Sedangkan menurut Ibnu Qudamah, peng-qadla`-an terhadap shalat yang pernah ditinggalkan dilakukan sesuai kemampuan pelakunya dan jangan sampai menimbulkan masaqqah atau memberatkan terhadap badan atau hartanya. Misalnya jangan sampai membuat ia sakit, atau menyebabkan kehilangan mata pencahariannya.
"Apabila banyak sekali shalat yang ditinggalkan maka ia (orang yang meninggalkan shalat) wajib menyibukkan dirinya dengan qadla` sepanjang hal itu tidak menimbulkan masyaqqah pada badan atau hartanya. Adapun masyaqqah badannya adalah menjadi lemah fisik atau khawatir sakit. Sedang masyaqqah harta adalah ia terhenti dari men[1]tasharruf-kan hartanya sekiranya ia terputus mata pencariannya". (Ibnu Qudamah al[1]Maqdisi, al-Mughni, Bairut-Dar al-Fikr, cet ke-1, 1405 H, juz, 1, h. 681)
Dari kedua pendapat yang telah dijelaskan tadi, maka dalam kedua pandangan pendapat tersebut yang kedua terasa lebih mudah untuk dilakukan. Sebab, untuk menentukan waktu bukanlah perkara yang mudah karena biasanya orang lupa kapan waktu awal atau akhir meninggalkan shalat.

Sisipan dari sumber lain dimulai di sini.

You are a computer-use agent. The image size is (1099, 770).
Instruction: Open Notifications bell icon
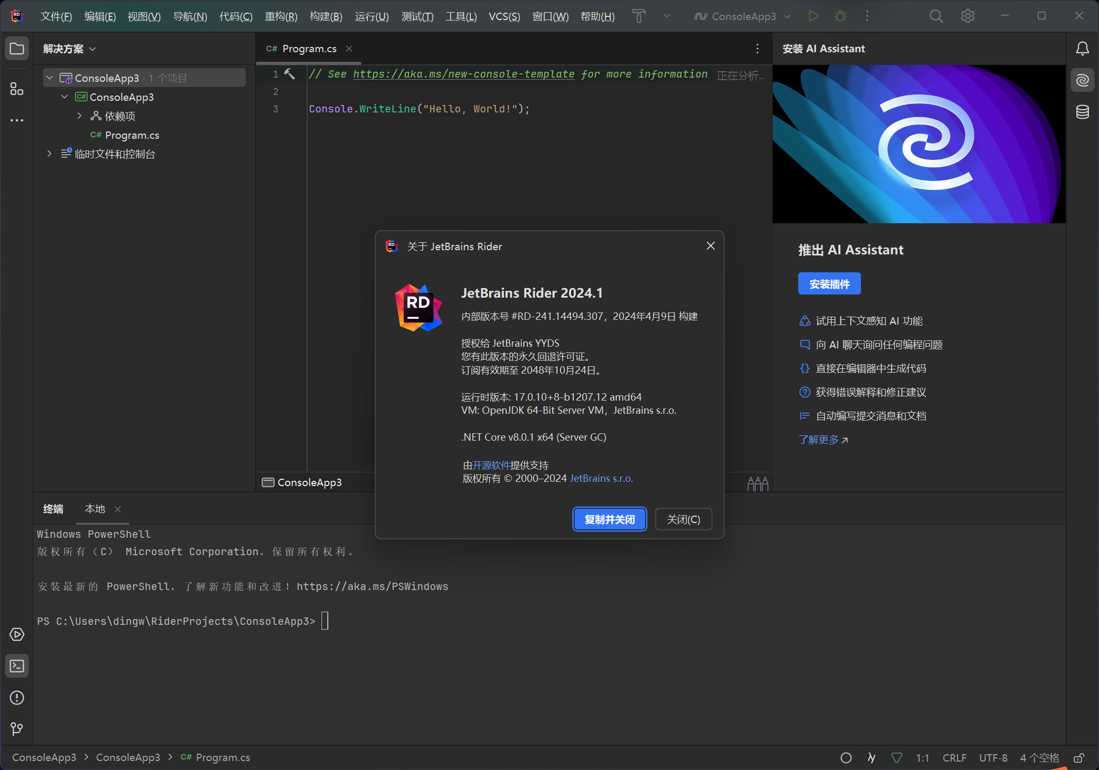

Namun dalam kasus ini juga sebenarnya ada pilihan pendapat yang ketiga yang dikemukakan oleh para ulama seperti Ibnu Taimiyyah. Menurutnya, orang yang meninggalkan shalat dengan sengaja tidak disyariatkan untuk meng-qadla' shalat yang pernah ditinggalkan karenanya qadha-nya tidak sah. Tetapi sebaiknya ia memperbanyak shalat dan puasa sunnah.

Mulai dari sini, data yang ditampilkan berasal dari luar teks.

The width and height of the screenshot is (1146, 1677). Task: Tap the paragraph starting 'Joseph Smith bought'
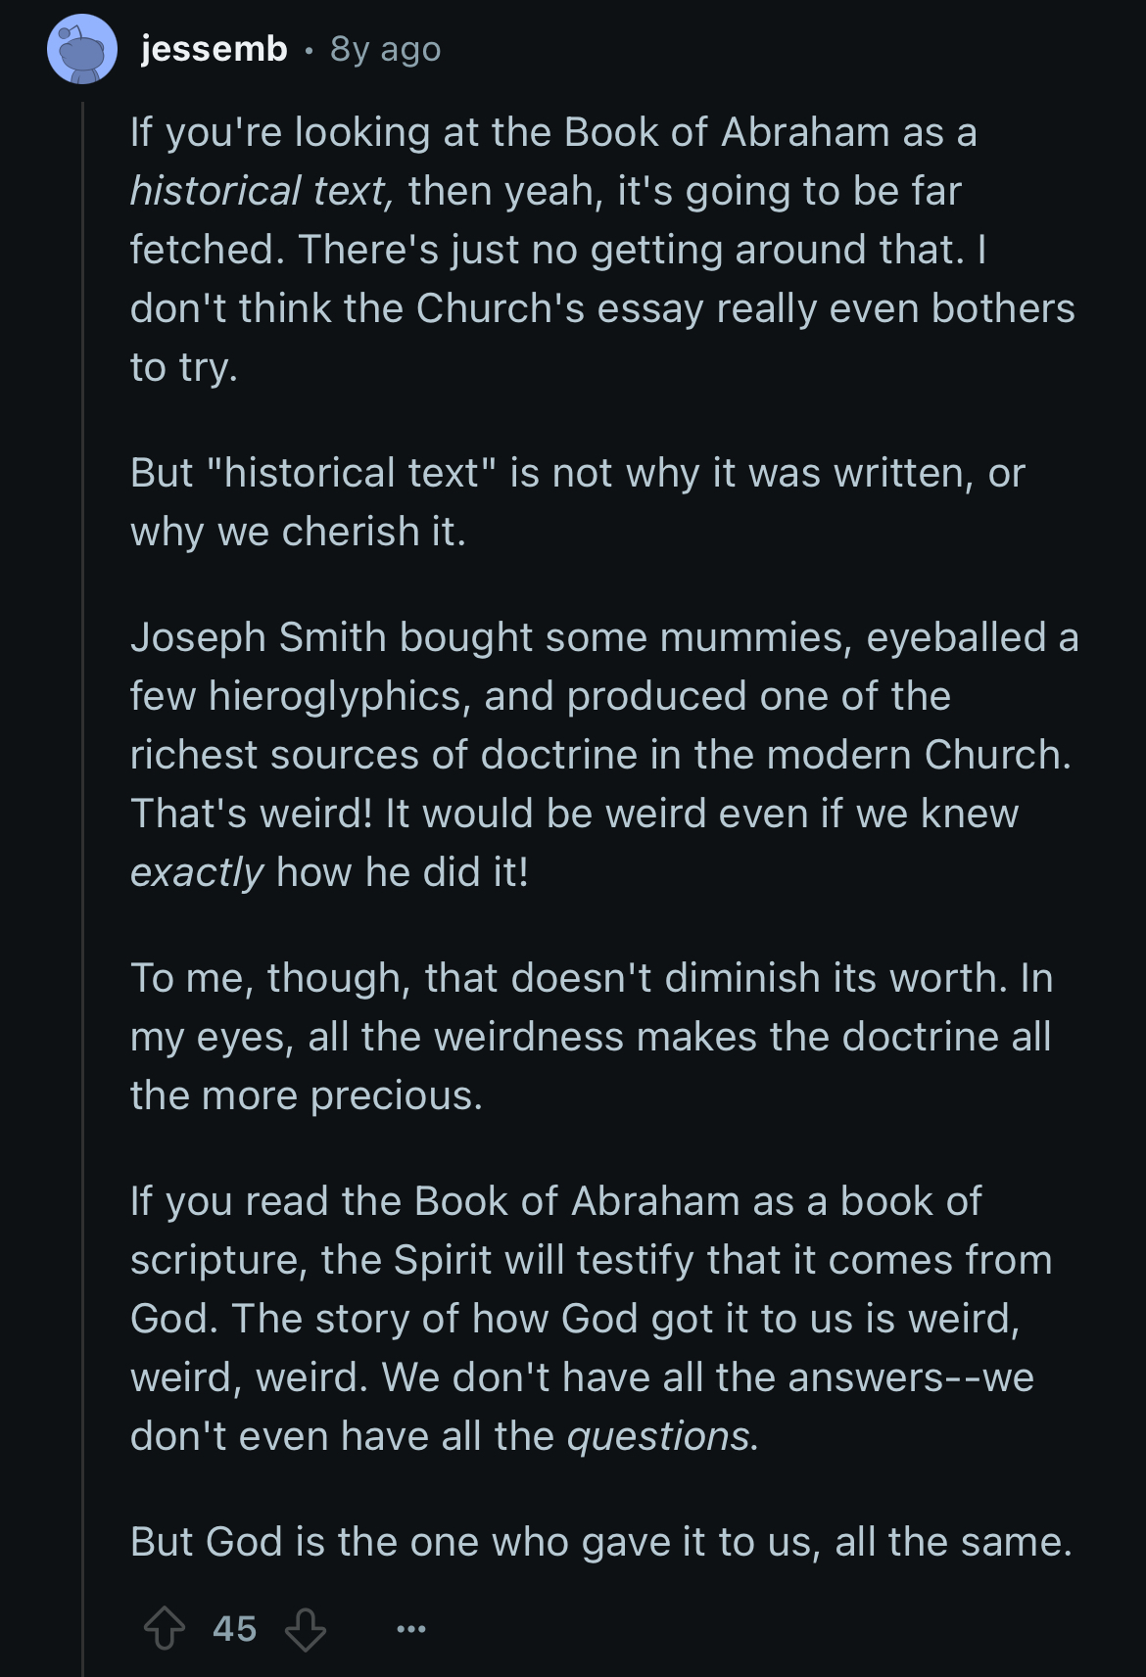point(604,755)
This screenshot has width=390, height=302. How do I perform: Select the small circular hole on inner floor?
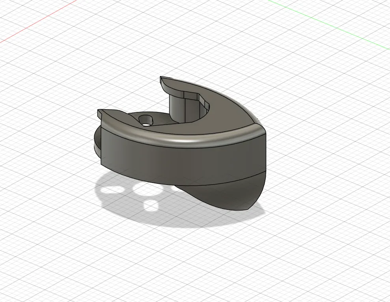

"Orang yang meninggalkan shalat dengan sengaja itu tidak disyariatkan untuk meng[1]qadla` shalat yang telah ia tinggalkan dan tidak sah pula qadla`-nya, tetapi sebaiknya ia memperbanyak shalat sunnah begitu juga memperbanyak puasa. Demikian ini adalah pandangan sekelompok dari para ulama salaf seperti Abi Abdirrahman seorang pengikut setia Imam Syafii dan Imam Dawud azh-Zhahiri beserta para pengikutnya. Dalam hal ini tidak ada satupun dalil yang bertentangan dengan pandangan ini". (Ibnu Taimiyyah, al-Fatawa al-Kubra, Beirut-Dar al-Kutub al-'Ilmiyyah, cet ke-1, 1408 H/1987 M, juz, 5, h. 320)
Pandangan Ibnu Taimiyah ini pada dasarnya bukanlah pandangan yang baru sebagaimana pengakuannya sendiri. Tetapi sudah dikemukakan oleh para ulama terdahulu seperti Imam Dawud azh-Zhahiri yang pandangannya fiqh didokumentasikan oleh muridnya yaitu Ibnu Hazm.
Dalam kasus ini Ibnu Hazm lebih lanjut menyatakan bahwa orang tersebut sebaiknya memperbanyak perbuatan baik, shalat sunnah untuk memperberat timbangan amal kebaikannya kelak pada hari kiamat, taubat, dan istighfar.
"Adapun orang yang dengan sengaja meninggalkan shalat sampai keluar waktunya, maka ia selamanya ia tidak akan mampu meng-qadla`-nya selamanya. Karenanya, sebaiknya ia memperbanyak perbuatan baik dan shalat sunnah agar timbangan kebaikannya kelak pada hari kiamat menjadi berat, taubat, dan meminta ampun kepada Allah 'azza wajalla". (lihat as-Sayyid as-Sabiq, Fiqh as-Sunnah, Kairo-Fath al-I'lam al-'Arabi, juz, 1, h. 196)
Dari penjelasan diatas setidaknya dapat ditarik kesimpulan bahwa orang yang meninggalkan shalat secara sengaja selama bertahun-tahun sampai ia tidak ingat berapa jumlah shalat yang pernah ditinggalkan maka ia harus meng-qadla` shalat menurut pendapat mayoritas ulama dan tidak ada kafarat baginya.
Namun dengan mengacu kepada pandangan Ibnu Qudamah, maka qadla' tersebut dilakukan sesuai dengan kemampuannya. Di samping itu juga orang tersebut agar memperbanyak kebajikan, shalat sunnah, bertaubat, dan memperbanyak istighfar. Demikian penjelasan yang dapat kami sampaikan, semoga bermanfaat.
jika ada penulisan atau pengulasan yang kurang berkenan atau keliru, mohon di maklumi atau diperjelas. penulis dalam hal ini tidak ada maksud apa-apa melainkan untuk memperkaya referensi kita saja. terlebih di bulan yang penuh berkah ini.